Requirements are the foundation upon which systems are constructed. They are the key connection points between the business and system developers. However, business requirements and system specifications are not the same thing. The two major groups (business and systems) speak different languages and think in different ways. The starting point is the business requirements that are most often written or verbalized by business personnel and reflect how the business wants to operate. It is critical to capture and understand the business requirements before trying to create system specifications.

We provide a proven set of core techniques, methods and tricks to help create clear, unambiguous, complete requirements. Most requirements start with language and to create "good Requirements" you must know and use the "language and techniques" of Requirements Definition. The course also includes a set of techniques to help you evaluate requirements written by someone else.

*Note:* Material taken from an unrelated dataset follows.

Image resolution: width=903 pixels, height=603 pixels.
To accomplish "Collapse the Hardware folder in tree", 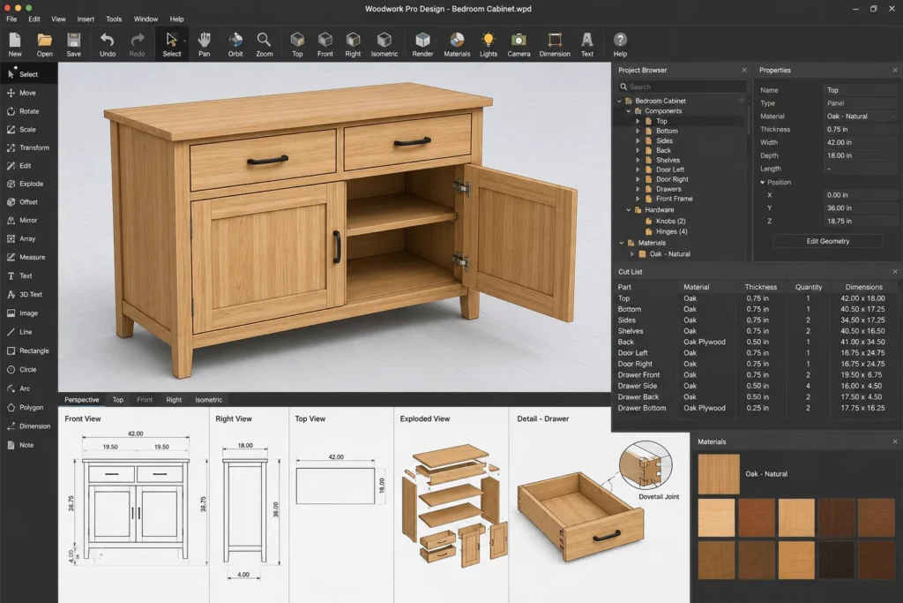I will (x=629, y=210).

NOTE: The techniques taught in this course are relevant to traditional, UML or Agile development environments.

Objectives
  • Evaluate a management vision statement
  • Define business requirements that solve business problems
  • Describe how “analysis by walking around” creates requirements
  • Prepare, perform and follow up requirements interviews
  • Use 10 critical requirements questions to guide the requirements capture process
  • Identify the pros and cons of prototyping for requirements
  • Develop requirements based on business events and responses
  • Apply the five rules of a “good” requirement sentence
  • Identify the problem with language based requirements
  • Verify the “testability” of a requirement
  • Decompose requirements into the major types of requirements and their subtypes
  • Discuss the difficulties in writing quality, "-ability" requirements (ex: reliability)
  • Present 7 major components of business systems that need analysis
  • Apply the four rules for managing a group of requirements
  • Prioritize requirements based on business and system needs
  • Confirm (determine relative importance and feasibility) of requirements
  • Identify high-risk requirements and list risk reduction alternatives
  • Evaluate the completeness of requirements
  • Categorize requirements based on focus
  • Create a requirement/problem matrix to confirm requirements completeness

3 - 3.5 days

Target Audience

Business System Analysts
Requirement Managers
System Analysts
Business Process Users
Business Process Managers
Business Analysts
Subject Matter Experts
User Liaison Personnel
Anyone involved in defining or deciphering business system requirements.

Pre-requisites

NONE

Expansions

How to Model, Analyze, and Improve Business Processes

How to Define and Document Use Cases

Instructors

Our instructors have extensive experience in applying these techniques on projects with business experts from a wide variety of fields.